:: Extracted information ::
═══

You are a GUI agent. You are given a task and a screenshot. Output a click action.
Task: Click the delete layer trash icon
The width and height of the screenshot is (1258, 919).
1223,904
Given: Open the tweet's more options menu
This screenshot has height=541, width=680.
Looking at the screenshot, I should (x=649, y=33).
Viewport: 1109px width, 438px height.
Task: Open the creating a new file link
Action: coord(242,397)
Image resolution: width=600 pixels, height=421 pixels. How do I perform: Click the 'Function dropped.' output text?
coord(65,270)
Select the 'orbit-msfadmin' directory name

═══

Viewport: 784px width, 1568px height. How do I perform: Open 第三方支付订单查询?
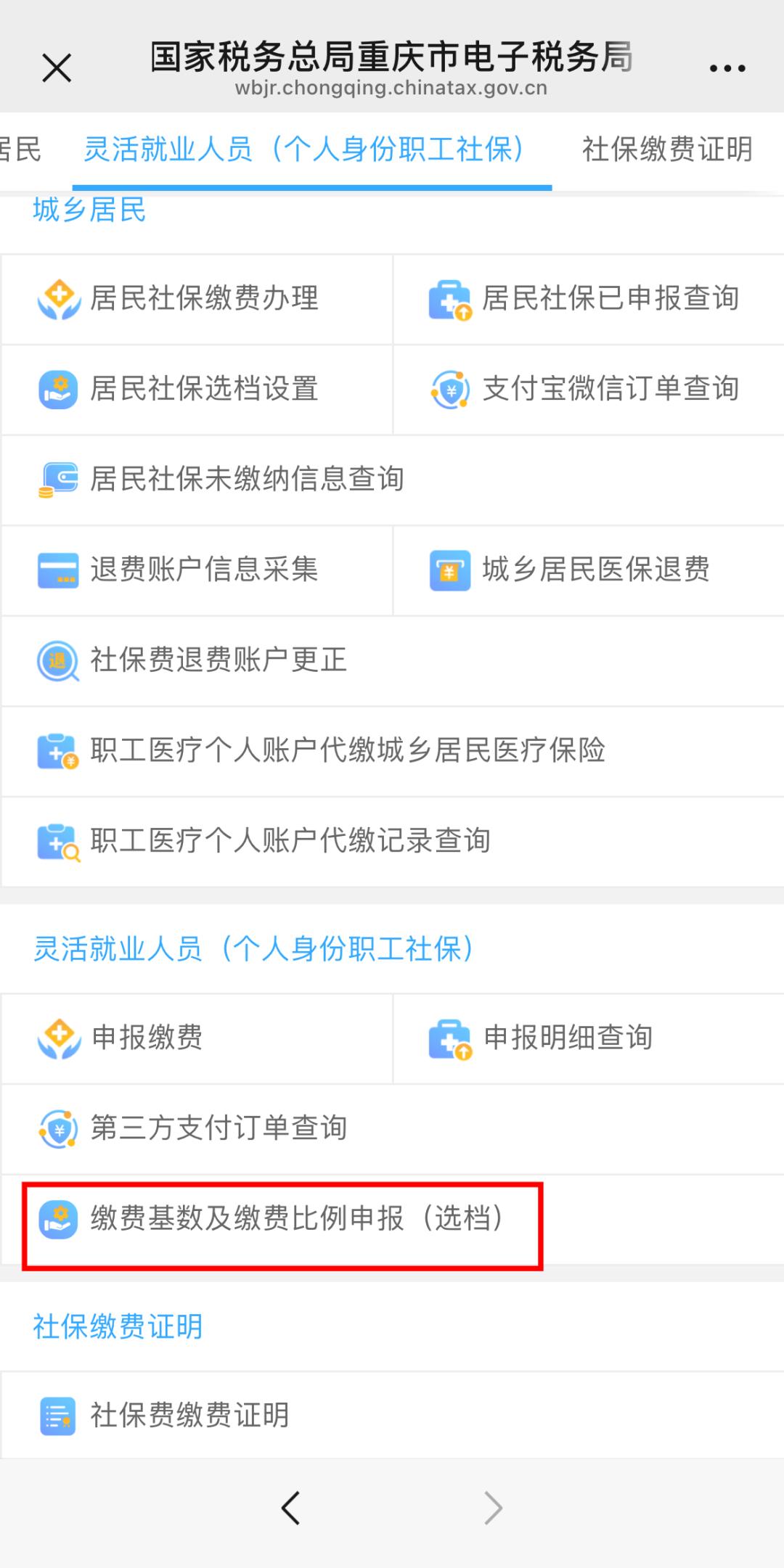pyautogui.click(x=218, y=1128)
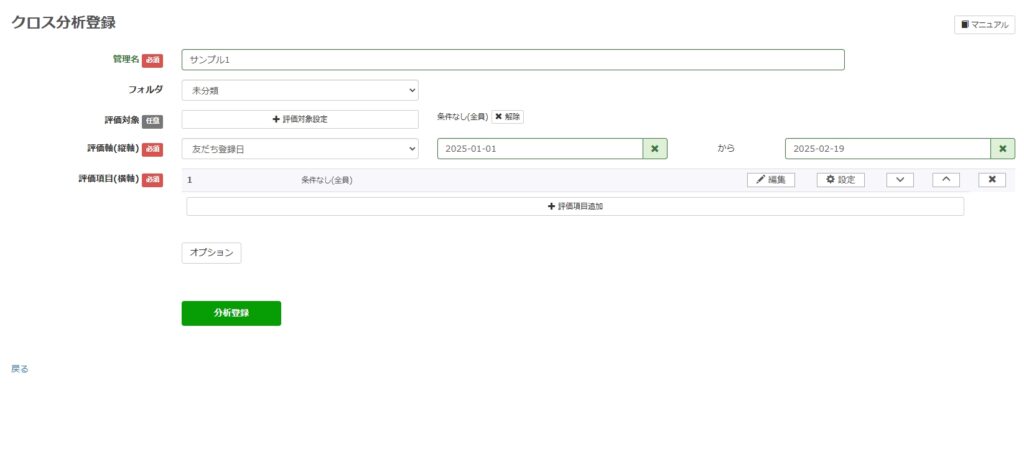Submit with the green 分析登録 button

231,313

═══

Retype the portion of the data above that starts on the line with "You are a GUI" and finishes on the line with "Select the 'orbit-msfadmin' directory name", including both of those lines.

:: Result for this task ::
You are a GUI agent. You are given a task and a screenshot. Output a click action.
Task: Click the delete layer trash icon
The width and height of the screenshot is (1258, 919).
1223,904
Given: Open the tweet's more options menu
This screenshot has height=541, width=680.
Looking at the screenshot, I should (x=649, y=33).
Viewport: 1109px width, 438px height.
Task: Open the creating a new file link
Action: coord(242,397)
Image resolution: width=600 pixels, height=421 pixels. How do I perform: Click the 'Function dropped.' output text?
coord(65,270)
Select the 'orbit-msfadmin' directory name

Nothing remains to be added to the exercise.